- _Aim of the task_
Rewrite the lines below, changing "GUI agent" to "interface agent" wherever it appears and leaving everything else as it is. Leave the pictures out of your answer.

[Word and element location records]
--- start ---

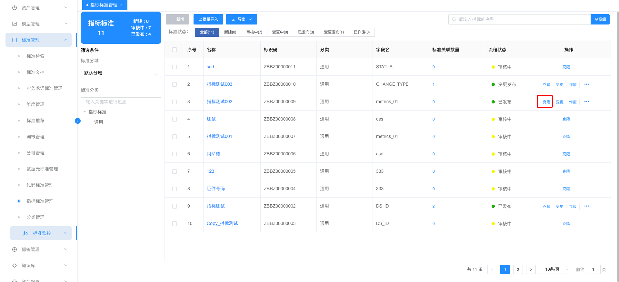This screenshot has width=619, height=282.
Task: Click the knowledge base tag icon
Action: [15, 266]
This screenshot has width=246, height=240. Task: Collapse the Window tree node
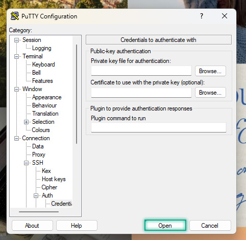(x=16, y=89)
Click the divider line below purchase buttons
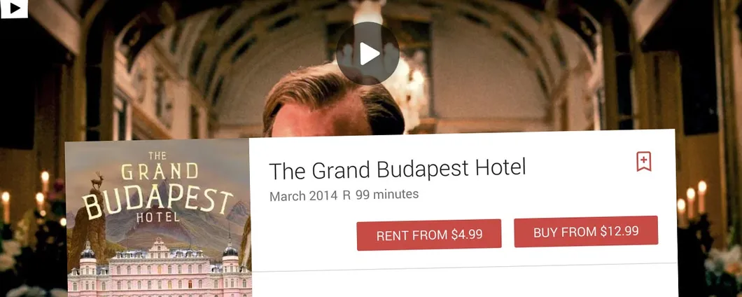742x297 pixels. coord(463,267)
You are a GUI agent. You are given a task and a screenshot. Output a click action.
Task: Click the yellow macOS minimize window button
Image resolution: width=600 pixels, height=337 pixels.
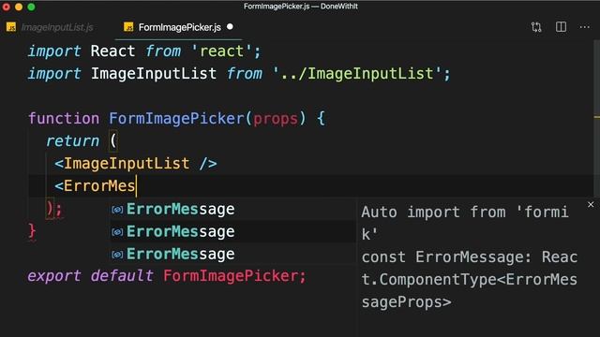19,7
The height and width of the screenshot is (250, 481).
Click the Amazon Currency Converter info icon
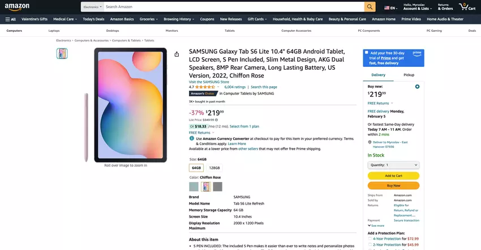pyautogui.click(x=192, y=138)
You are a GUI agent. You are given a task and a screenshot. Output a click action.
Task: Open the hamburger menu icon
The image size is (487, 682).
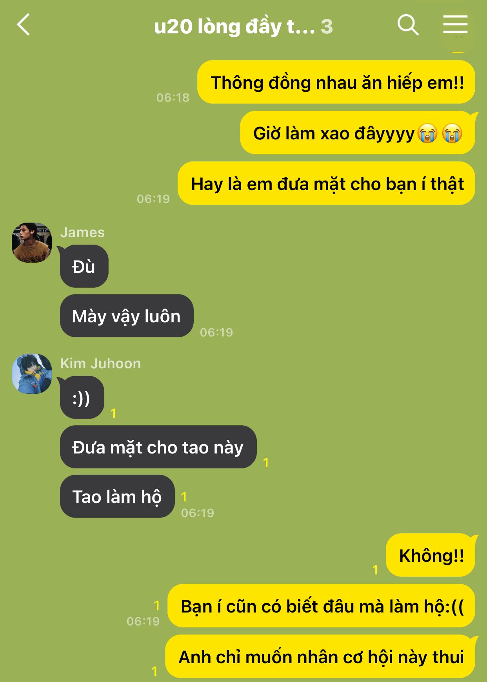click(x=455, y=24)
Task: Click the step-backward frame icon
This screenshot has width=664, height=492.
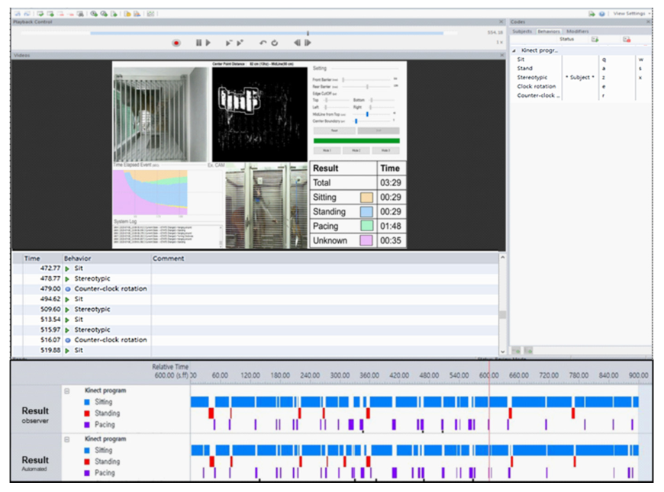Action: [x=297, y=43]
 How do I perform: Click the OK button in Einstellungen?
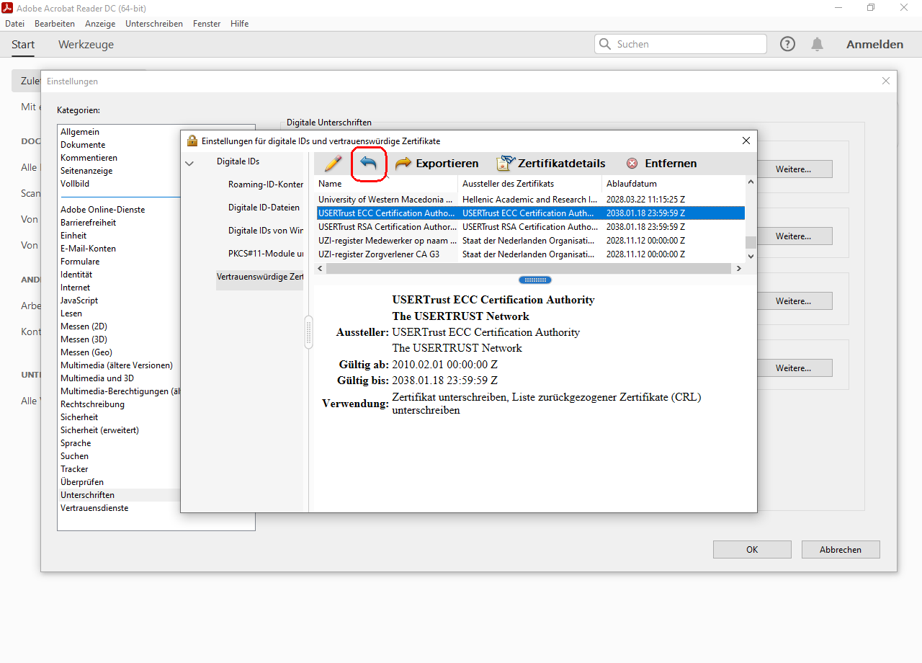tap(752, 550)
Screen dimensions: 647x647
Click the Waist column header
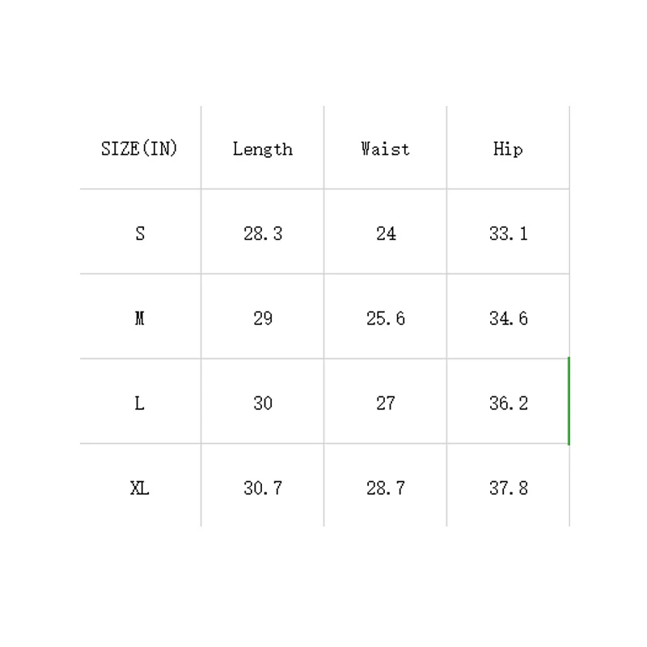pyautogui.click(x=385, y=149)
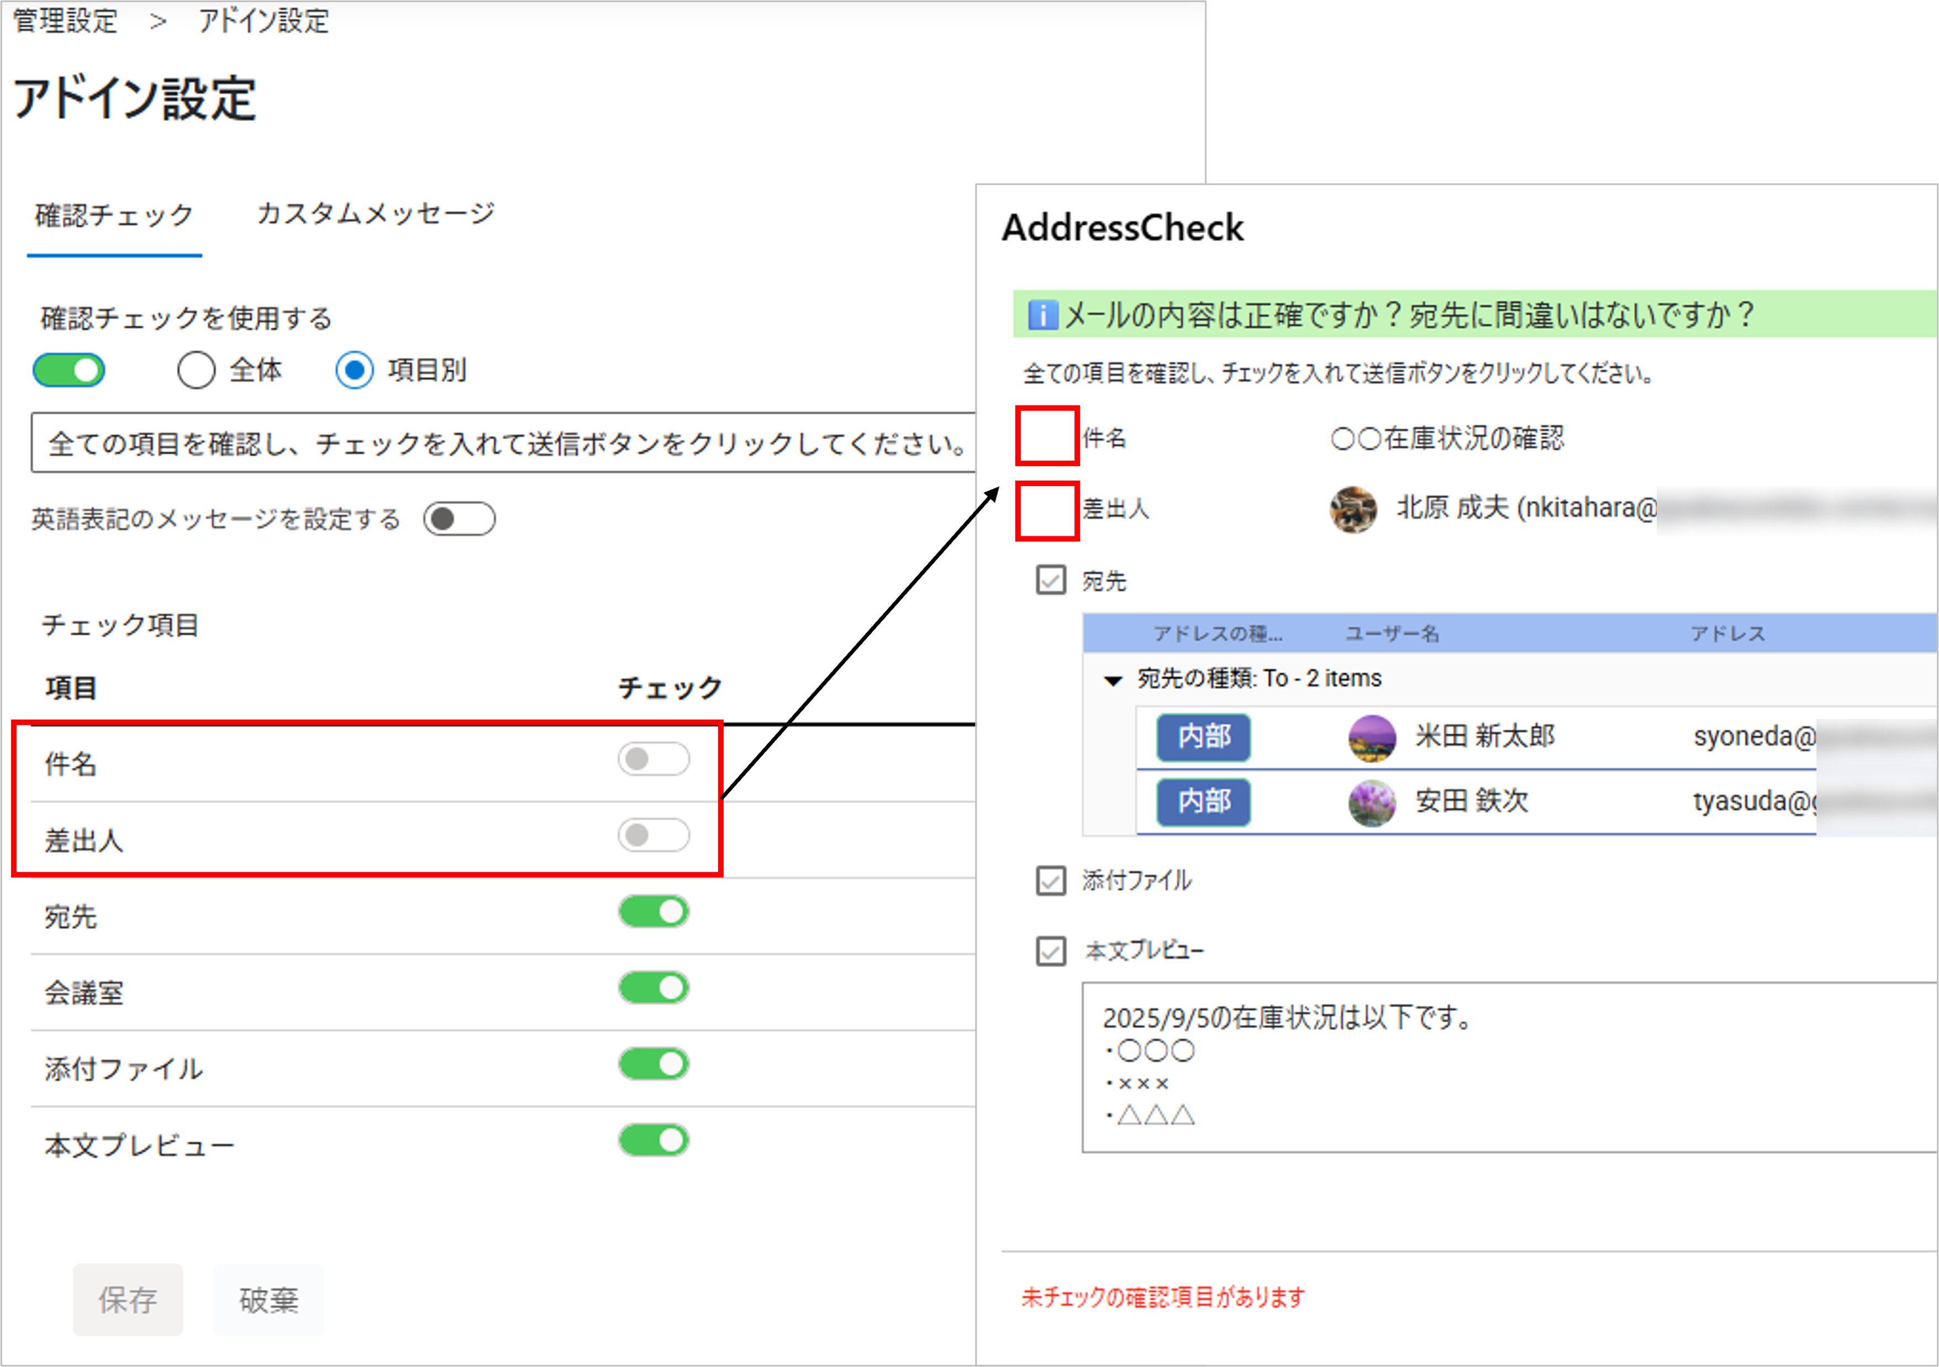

--- end ---

- _Reply_
This screenshot has width=619, height=282.
Task: Click the knowledge base tag icon
Action: [15, 266]
This screenshot has width=246, height=240. Task: Collapse the Window tree node
(x=16, y=89)
Click the divider line below purchase buttons
742x297 pixels. coord(463,267)
You are a interface agent. You are given a task and a screenshot. Output a click action.
Task: Click the yellow macOS minimize window button
Image resolution: width=600 pixels, height=337 pixels.
19,7
The height and width of the screenshot is (250, 481).
Click the Amazon Currency Converter info icon
pyautogui.click(x=192, y=138)
You are a interface agent. You are given a task and a screenshot. Output a click action.
Task: Open the hamburger menu icon
The image size is (487, 682).
click(x=455, y=24)
Task: Click the step-backward frame icon
This screenshot has width=664, height=492.
Action: [x=297, y=43]
 How do I perform: Click the OK button in Einstellungen?
tap(752, 550)
Screen dimensions: 647x647
Click the Waist column header
pyautogui.click(x=385, y=149)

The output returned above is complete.